Don’t share dishes, drinking glasses, cups or eating utensils with other people in your home. After using these items, you should wash them thoroughly with soap and water, place them in the dishwasher for cleaning, or wash them in the sink.

Use your own toothbrushes, towels, washcloths or bed linen.

Don't share food and drinks. Someone in your home can prepare your food, but you should not prepare food for others. Wash your clothing and dishes separate to others in your home.


Make sure you use separate towels from other people in your house, both for drying yourself after bathing or showering and for hand-hygiene purposes. Ask your family and whānau or the people you live with to use their own towels and keep them separate.


Breastfeeding is always important, but especially in times of emergency. Breastfeeding provides immunological protections to the breastfed child. Most often, babies who are breastfed remain healthy even when their parents or other family members are unwell with an infectious illness.

Considering the benefits of breastfeeding, and how seldom breastmilk transmits respiratory viruses, you can continue breastfeeding while applying all necessary precautions:

  • Wash your hands before and after contact with your baby including feeding, nappy change, holding.
  • Clean and disinfect any surfaces you touch around you.
  • Avoid coughing or sneezing on your baby.
  • Ensure you cough or sneeze into your elbow or a tissue that you put into the bin or a bag immediately, then wash your hands thoroughly.

Breastfeeding with COVID-19

If you become infected shortly before giving birth, or you have developed COVID-19 symptoms

If you have become infected with COVID-19 shortly before giving birth, or if you have symptoms suggestive of COVID-19 and are waiting for test results, your midwife and the doctors caring for you will advise you about the potential for your baby to develop COVID-19 through close contact.

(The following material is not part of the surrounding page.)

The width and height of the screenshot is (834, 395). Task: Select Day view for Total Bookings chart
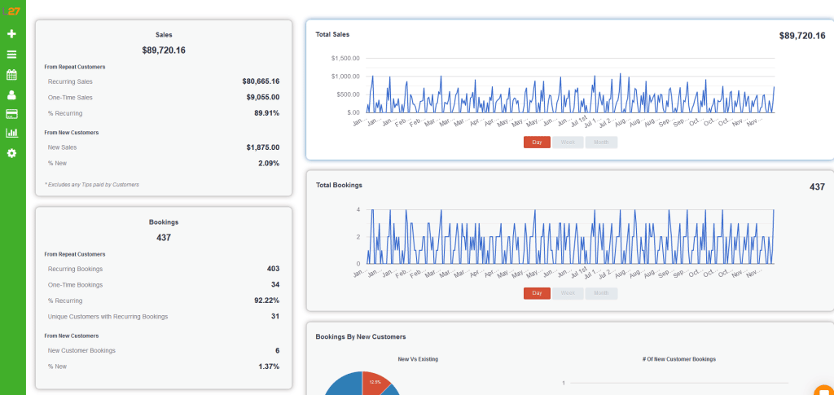[x=537, y=293]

There's no evidence that COVID-19 is transmitted through breastmilk, so you can still choose to breastfeed while taking some additional specific precautions. 

To reduce the spread of COVID-19 while breastfeeding:

  • continue handwashing before and after you feed
  • wear a surgical mask. These will be provided by your midwife
  • avoid kissing and touching your baby’s face and avoid touching your own face
  • increase the cleaning and disinfecting of contaminated surfaces. This should be done in all cases where anyone with confirmed or suspected COVID-19 interacts with others, including children.  

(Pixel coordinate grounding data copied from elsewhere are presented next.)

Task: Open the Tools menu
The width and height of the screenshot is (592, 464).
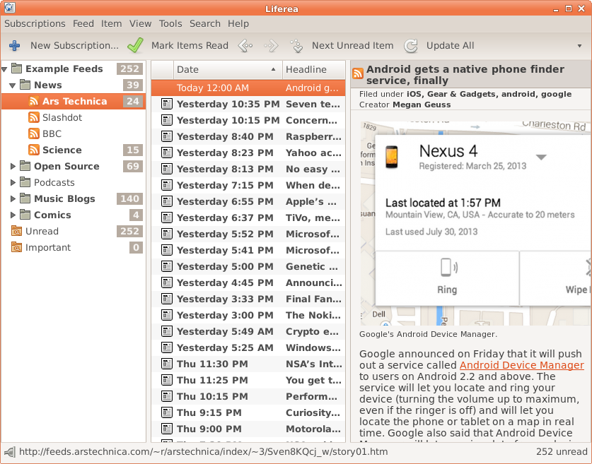Action: [x=170, y=23]
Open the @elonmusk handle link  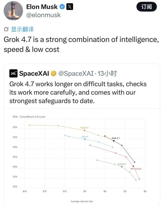tap(43, 15)
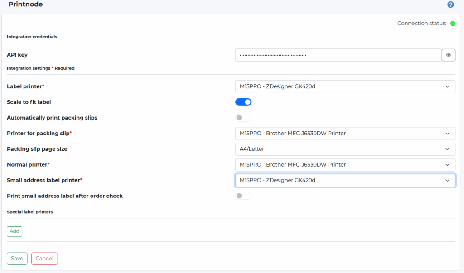The image size is (464, 273).
Task: Disable Scale to fit label
Action: pyautogui.click(x=243, y=102)
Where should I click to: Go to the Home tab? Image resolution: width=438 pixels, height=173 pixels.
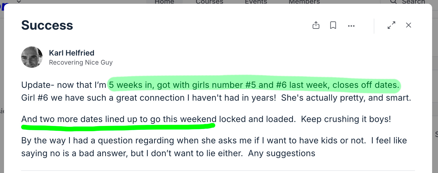(x=164, y=2)
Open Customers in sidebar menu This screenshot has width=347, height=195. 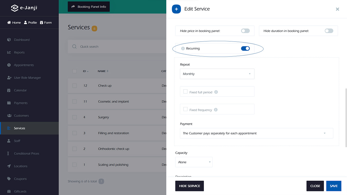point(21,116)
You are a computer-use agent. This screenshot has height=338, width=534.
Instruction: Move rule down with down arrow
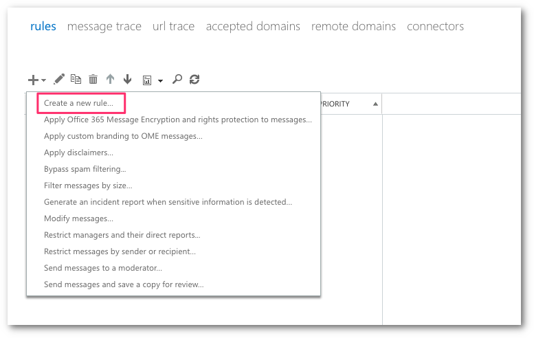pyautogui.click(x=127, y=80)
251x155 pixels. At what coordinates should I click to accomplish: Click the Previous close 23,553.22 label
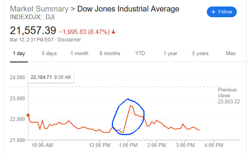click(x=229, y=96)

If you're too unwell to breastfeed, you should express your milk and give it to your baby via a bottle — all while following the same infection prevention methods.

If you become unwell after giving birth

If you become unwell in the days or weeks after giving birth and you're breastfeeding your baby, it's important not to interrupt breastfeeding. Your baby will already have been exposed to the virus and will benefit from continued breastfeeding.

Your baby will also be considered a close contact of a confirmed case and you'll be provided advice about this from your Public Health Unit.

Don’t have visitors in your home

While you're unwell, don’t invite or allow social visitors, such as friends, family and whānau, to enter your home. If you want to speak to someone who isn't a member of your household, use the phone or other means of contact.

You should not have visitors to your home, but it's okay for friends, family, whānau or delivery drivers to drop off food and supplies. Ask them to leave items at the door.

You should also avoid visiting others if you're unwell. Stay home until you have fully recovered.


You should do your own laundry. 

Dirty laundry that has been in contact with a sick person can be washed with other people’s items. 

Don't shake dirty laundry. This minimises the possibility of dispersing the virus. It may be easier for someone else to fold and put away clean laundry items such as towels and tea towels. They can also provide a supply of laundry items to you.

If you don't have a washing machine, wait until you’ve recovered and the isolation period has ended before taking your laundry to a laundrette.

Reporting breaches of self-isolation

If you have read through these self-isolation guidelines and believe you have observed behaviour that isn't appropriate and you are certain the individuals concerned should be self-isolating complete the Police online report.